Six battles news media must win

But today the picture looks different in Schibsted. All the work we put in, all the reorganisations we initiated, along with the increased pace of innovation and development, have borne fruit. We have achieved our goal of sustainable digital media. In September 2021, we reached one million digital subscribers. And the willingness to pay for news is growing in both Norway and Sweden.

A strong digital trend during the pandemic has also revealed a future in which digital revenues grow more than print revenues fall. So, as we move forward, we are able to focus on growth. And to operationalise this ambition, we have defined six must-win battles.

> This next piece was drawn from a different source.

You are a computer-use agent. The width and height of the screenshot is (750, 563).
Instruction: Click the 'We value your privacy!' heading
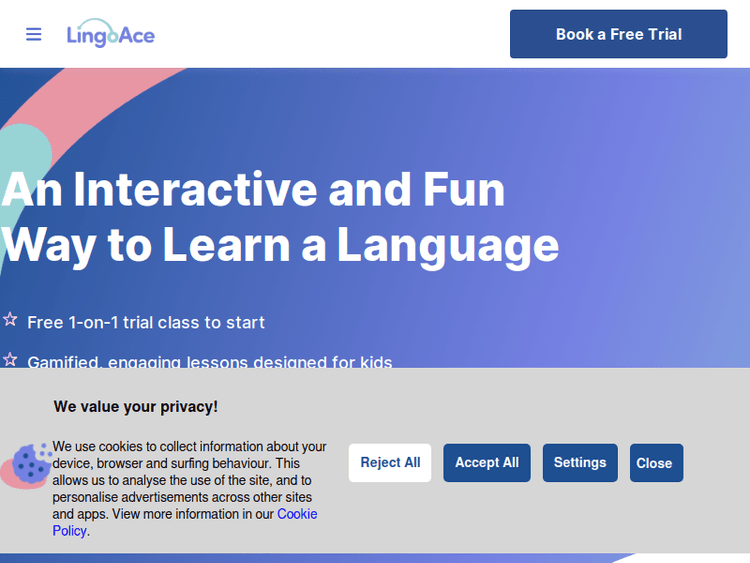click(x=136, y=407)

1. Strengthen our journalistic positions

Our news media brands have significant growth potential, but this requires us to invest and innovate. The competition is hard, and our users have high demands when it comes to quality, credibility and user experience. We must continue to strengthen their loyalty and confidence in us.

At the same time, our brands hold different positions. For instance, for VG and Aftonbladet, it’s about being the most important news destination. While Aftenposten aims for a more explanatory role, and Svenska Dagbladet strives to deliver on a smart news experience. Bergens Tidende and Stavanger Aftenblad are investing a lot of resources in strengthening their respective regional positions, just as our local news brands aim to strengthen their local positions. E24 has the position as Norway’s biggest online destination for financial and business news. And the news service Omni’s desired position is to be number one among the forward-leaning news consumers in Sweden.

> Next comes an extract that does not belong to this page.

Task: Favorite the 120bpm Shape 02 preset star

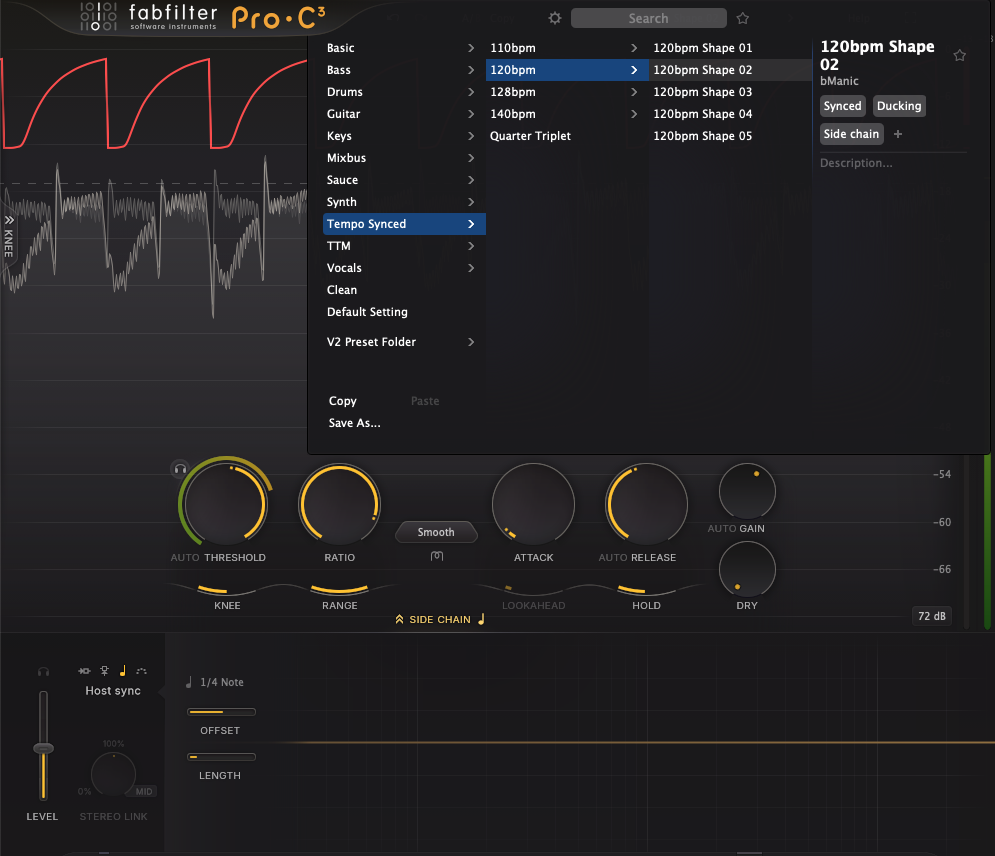Action: click(x=960, y=56)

The common denominator is that we all depend on a visionary product strategy to stay ahead when it comes to meeting the needs of tomorrow’s media users – at the same time as we meet their needs today.

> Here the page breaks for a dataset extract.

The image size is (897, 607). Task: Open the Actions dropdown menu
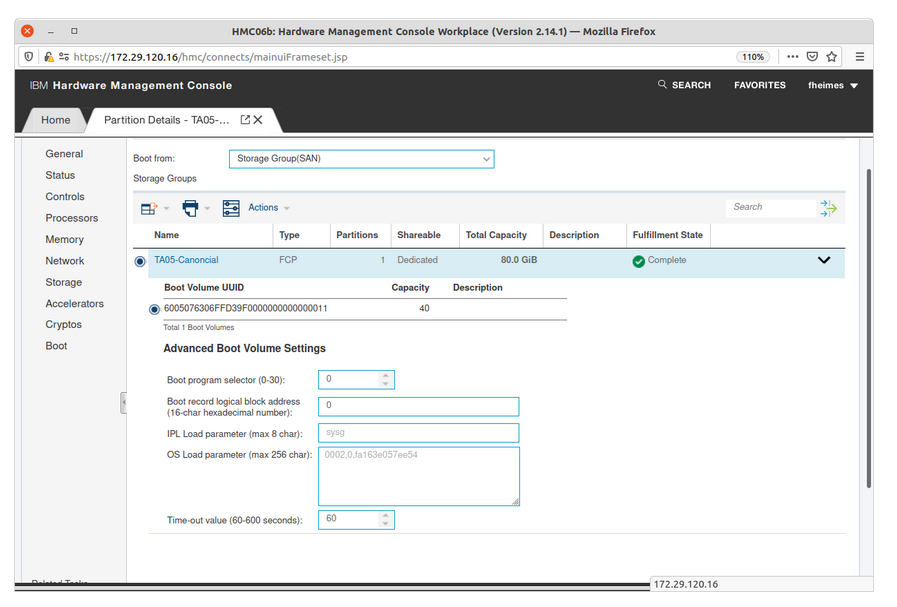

As a response to this, our product organisation has developed a vision, one that is spot on: “To be a natural part of everyone’s daily habits”.

2. Challenge for new positions

We have significant potential when it comes to creating new media products and services that can bring even more value to people’s lives. The media landscape is characterised by consolidations, and these create opportunities to explore new products and revenues – both inside and outside our core business.

Our investment in the podcast platform Podme is one example of a non-traditional media product we are focusing on in several countries. It has moved from being a venture investment in Schibsted to becoming part of our core business. We will pursue our interest in companies and brands where we believe we can be good owners. It’s natural for us to focus initially on the Nordic region. But in Schibsted anything is possible…

3. Grow subscription with smarter offerings

The level of willingness to pay for journalism is high in Norway and Sweden. In these countries we have been pioneers in the market. We have been driving this trend through our high-quality journalism, as well as our continual work to add value to our products and the user journey. The growth potential remains great in terms of winning more customers and developing smarter offerings across our brands. Moving forward, we will grow in three ways:

Through our existing brands, as we have done in the past.

Through a bigger and broader portfolio of brands, such as Podme and our acquisition of the outdoor recreation magazine Fri Flyt. More investments will follow.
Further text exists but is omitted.